Discussion
Plasmodium parasites, the causative agents of malaria, are characterised by synchronous bursting of infected red blood cells during the asexual life cycle in the vertebrate host and sexual development within the mosquito host. However, the severity of disease, robustness of host immune response, and mosquito transmissibility differs between Plasmodium species and strains. Experimental infections with rodent malaria parasites (P. berghei, P. yoelii, P. chabaudi, and P. vinckei) have contributed significantly to our understanding of the molecular mechanisms underlying malaria disease heterogeneity. P. chabaudi in particular has proven to be an invaluable tool in the study of strain-specific virulence and drug resistance, owing to the remarkable genetic diversity between strains of the same subspecies, and the isolation of parasite lines that differ dramatically in disease severity.

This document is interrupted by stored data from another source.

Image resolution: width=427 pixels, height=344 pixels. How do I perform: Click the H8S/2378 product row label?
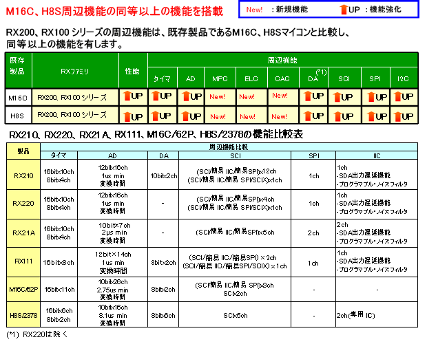pos(24,315)
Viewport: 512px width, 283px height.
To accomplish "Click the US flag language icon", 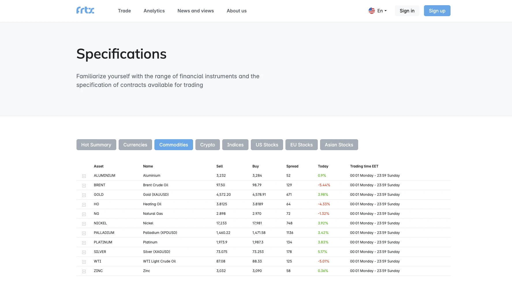I will tap(371, 11).
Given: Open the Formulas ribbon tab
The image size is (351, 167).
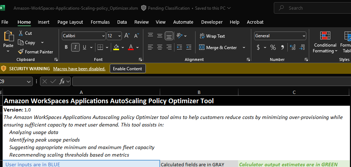Looking at the screenshot, I should pos(100,22).
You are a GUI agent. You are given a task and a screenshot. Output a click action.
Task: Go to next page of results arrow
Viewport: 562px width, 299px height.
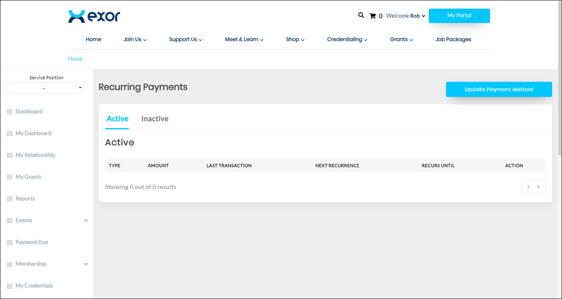click(539, 187)
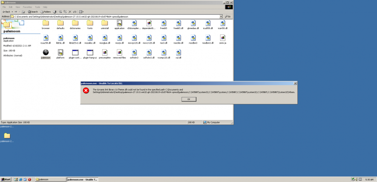Open the Back button history dropdown arrow

click(12, 12)
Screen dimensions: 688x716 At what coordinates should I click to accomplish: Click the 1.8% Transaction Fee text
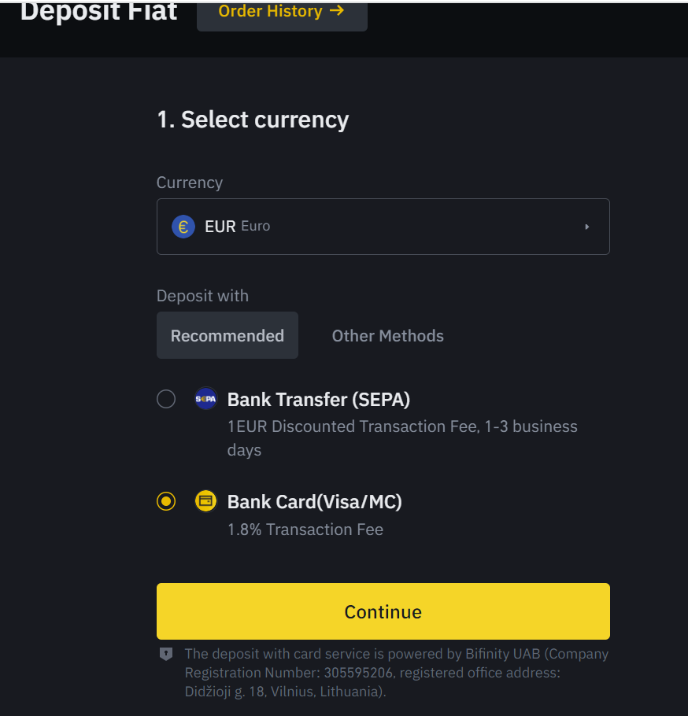[x=305, y=530]
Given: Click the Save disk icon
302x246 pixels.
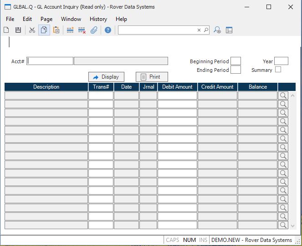Looking at the screenshot, I should [18, 30].
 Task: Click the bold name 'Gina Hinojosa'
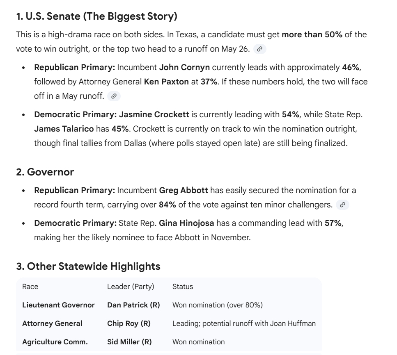point(187,223)
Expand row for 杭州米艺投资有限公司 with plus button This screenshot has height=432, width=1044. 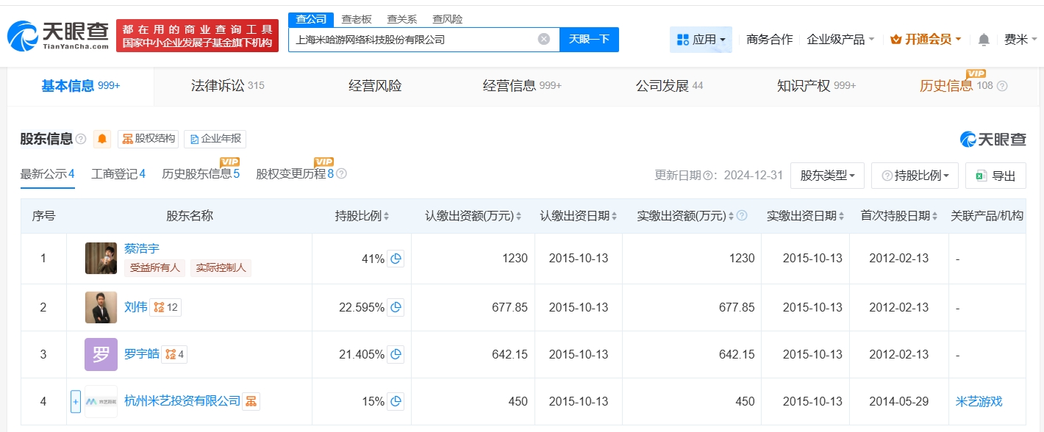point(76,401)
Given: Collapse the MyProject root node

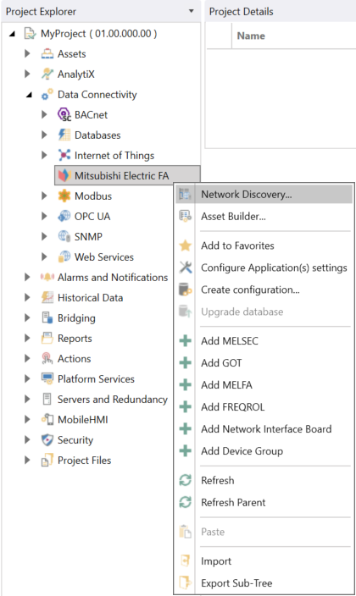Looking at the screenshot, I should pos(12,34).
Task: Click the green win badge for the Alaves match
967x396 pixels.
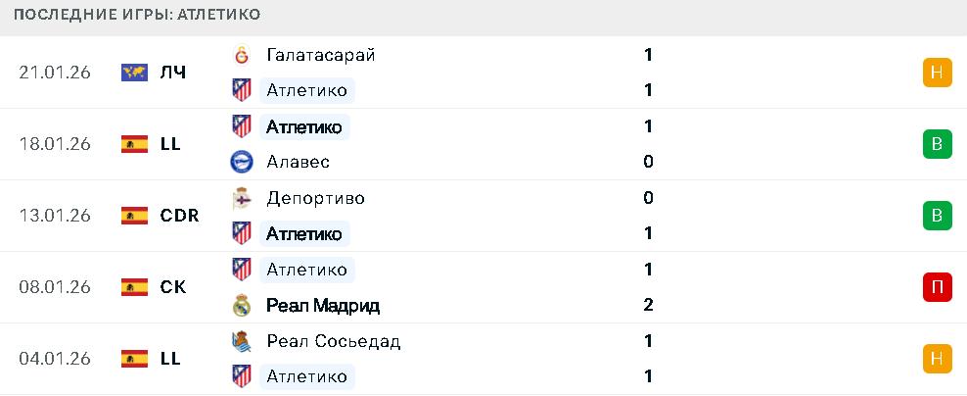Action: [937, 144]
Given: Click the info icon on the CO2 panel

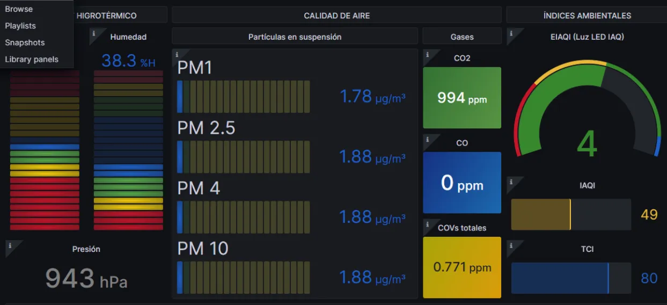Looking at the screenshot, I should point(427,54).
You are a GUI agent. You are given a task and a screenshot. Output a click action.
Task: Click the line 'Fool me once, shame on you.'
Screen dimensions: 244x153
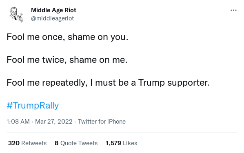[x=67, y=37]
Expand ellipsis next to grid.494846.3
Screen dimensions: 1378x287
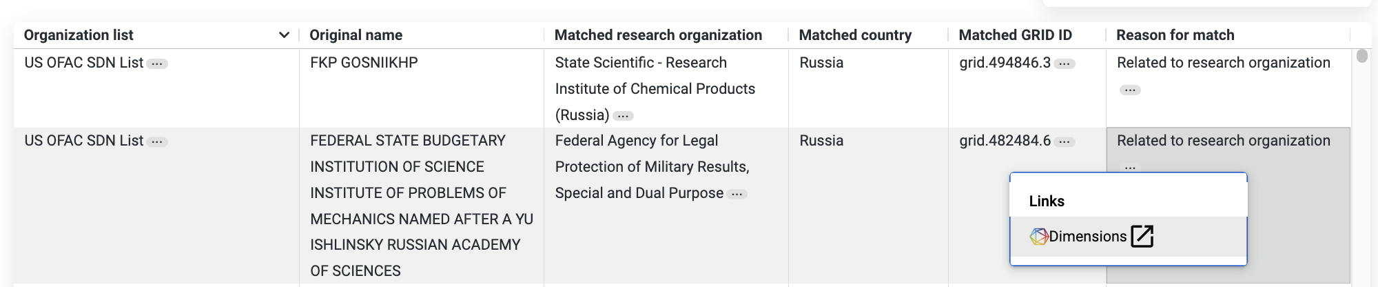1065,63
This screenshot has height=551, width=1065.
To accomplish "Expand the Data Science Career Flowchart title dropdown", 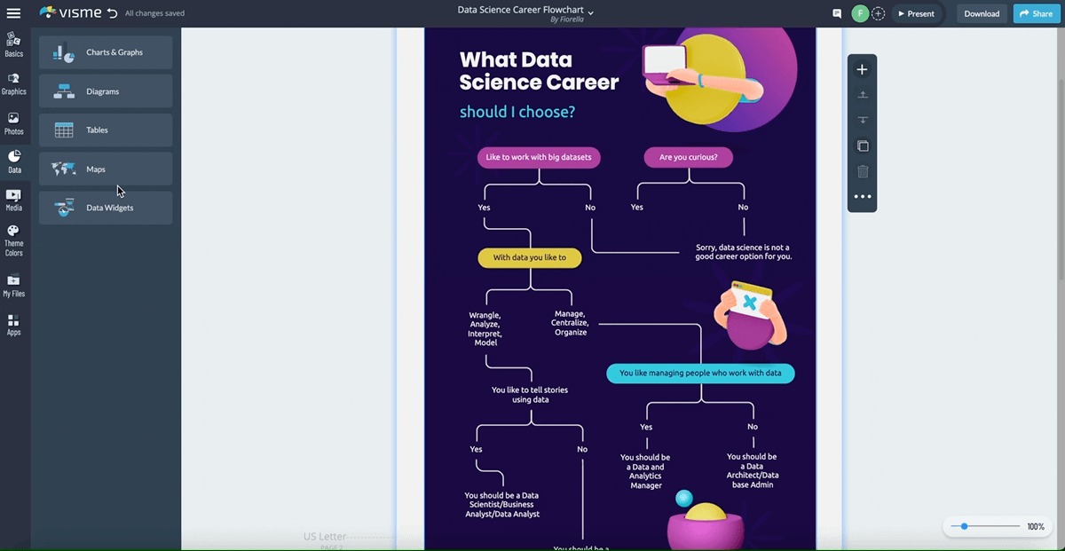I will pyautogui.click(x=591, y=11).
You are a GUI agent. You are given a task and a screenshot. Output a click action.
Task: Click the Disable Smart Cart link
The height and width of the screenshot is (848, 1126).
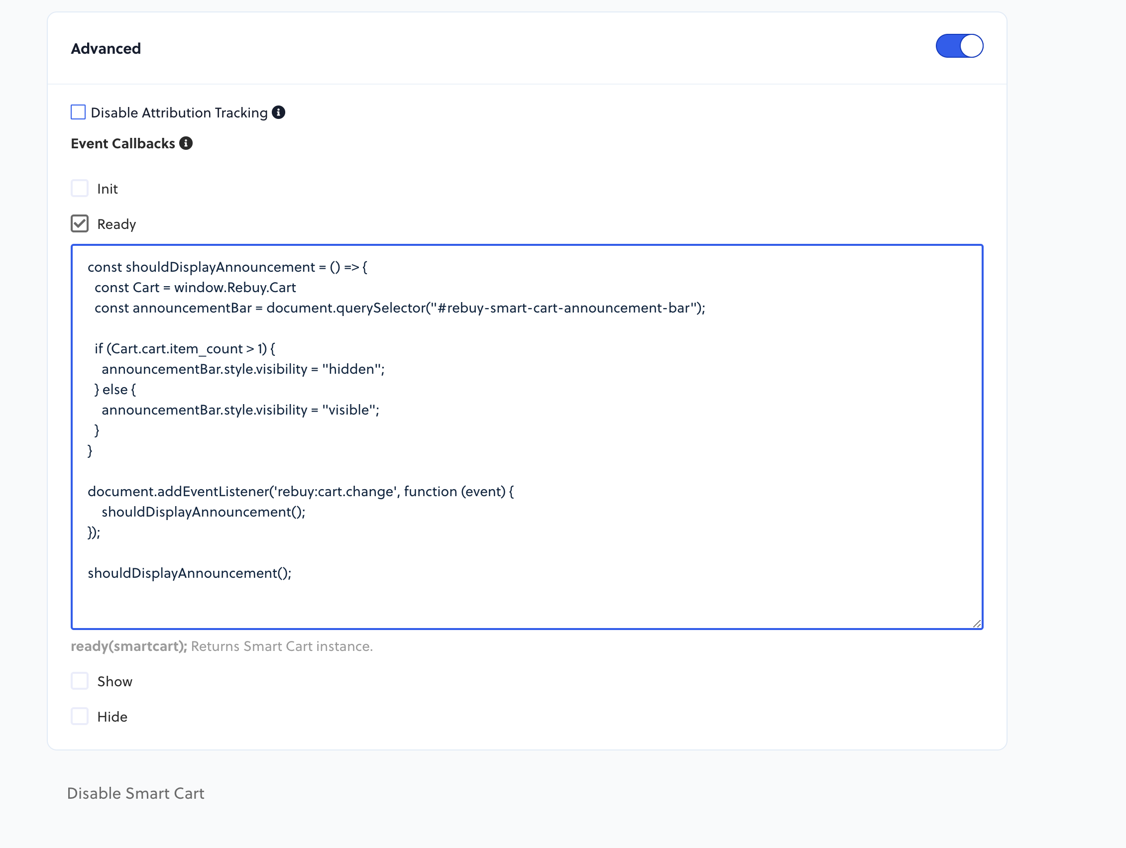pos(135,793)
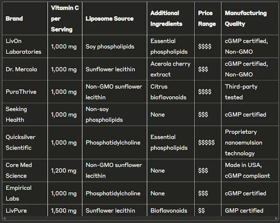280x223 pixels.
Task: Click the Seeking Health brand cell
Action: click(25, 115)
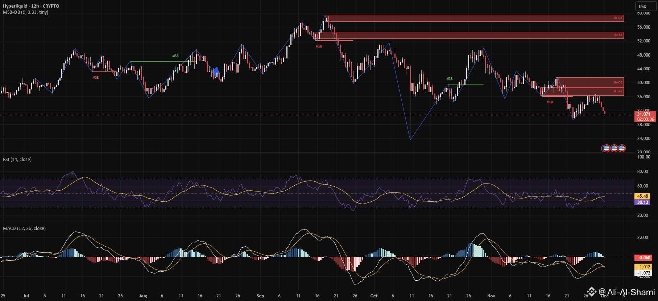Click the Binance logo in the watermark

coord(592,292)
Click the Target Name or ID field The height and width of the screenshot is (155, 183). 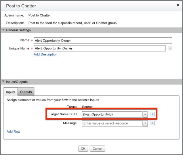[x=112, y=114]
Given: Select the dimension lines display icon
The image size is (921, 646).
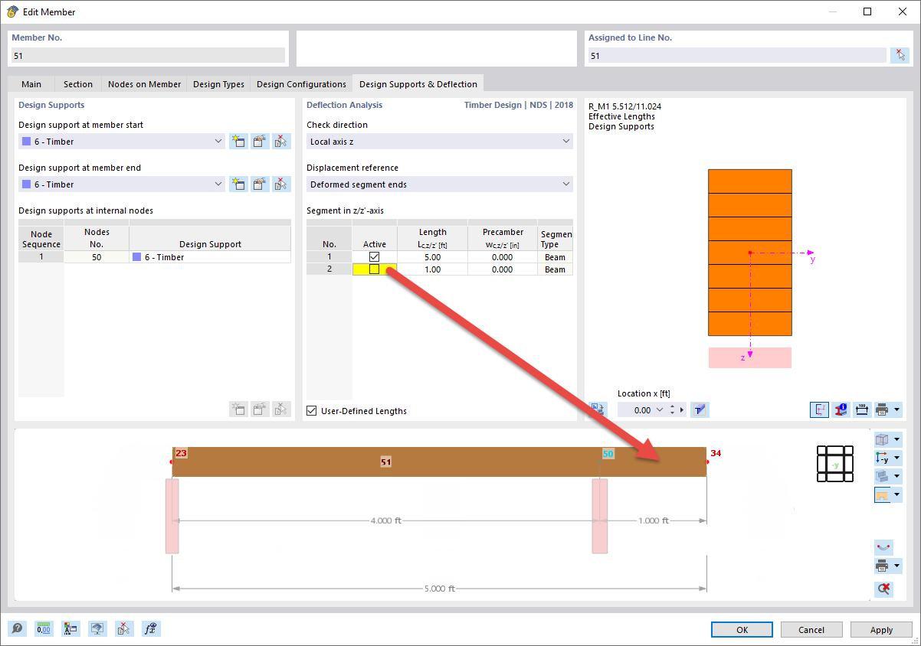Looking at the screenshot, I should [x=861, y=409].
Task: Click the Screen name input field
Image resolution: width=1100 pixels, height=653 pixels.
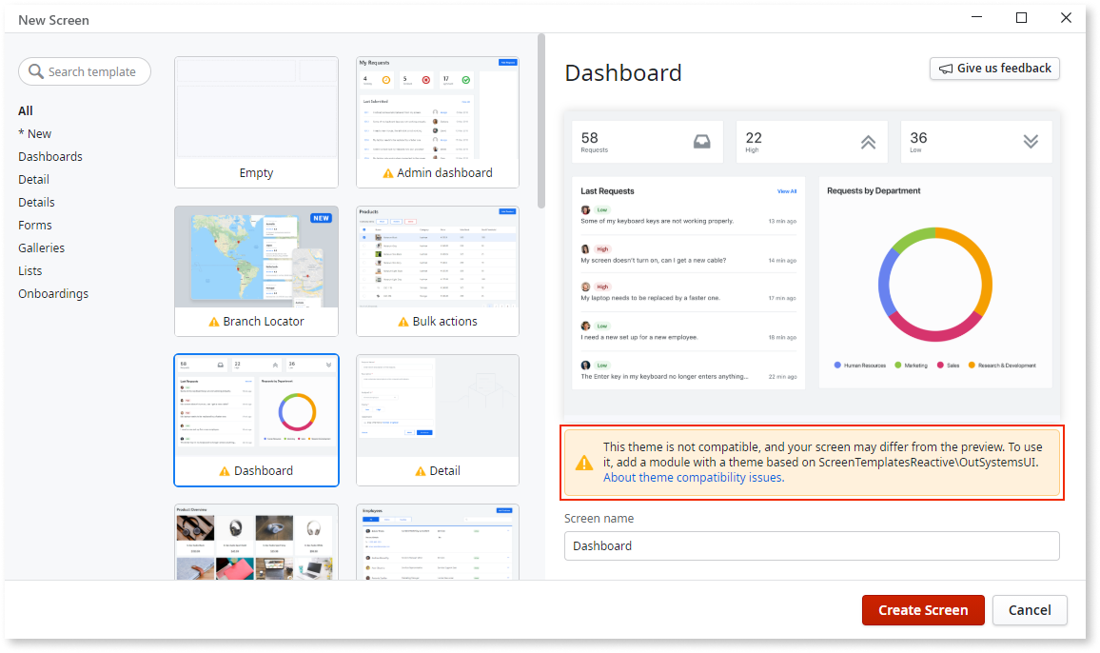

In the present study we provide, for the first time, complete single-cell transcriptomes for the intraerythrocytic life cycles of three genetically distinct P. chabaudi strains: (i) P.c. chabaudi AS, (ii) P.c. chabaudi AJ, and (iii) P. chabaudi subsp. esekanensis. Both P.c. chabaudi strains AS and AJ were isolated from the same African thicket rat (Thamnomys rutilans) in 1969 in the Central African Republic and differ in their growth rates, 24 h circadian rhythm synchronicity, and host virulence. The independent clonal line, P. chabaudi subsp. esekanensis, was isolated from a Hylomyscus sp. mouse in Cameroon in 1973 and has recently gained renewed interest because of its noticeably greater propensity to form sexual-stage parasites in peripheral blood, a sign of increased transmissibility to mosquitoes downstream.
Comparative analyses of these data reveal both shared and divergent cell populations and developmental trajectories between all three P. chabaudi lines. Known Plasmodium stage-specific genetic markers were used to define the asexual life cycle trajectory from ring to schizont stage as well as immature and mature sexual-stage gametocyte populations. Notably, differential DNA replication dynamics, evidenced by strain-specific merozoite-per-schizont numbers and growth rates, were reflected in single-cell expression data. These new single-cell atlases, coupled with matched phenotypic data, provide new insights into malaria parasite biology, with implications for functional studies and the discovery of antimalarial drug/vaccine targets in future.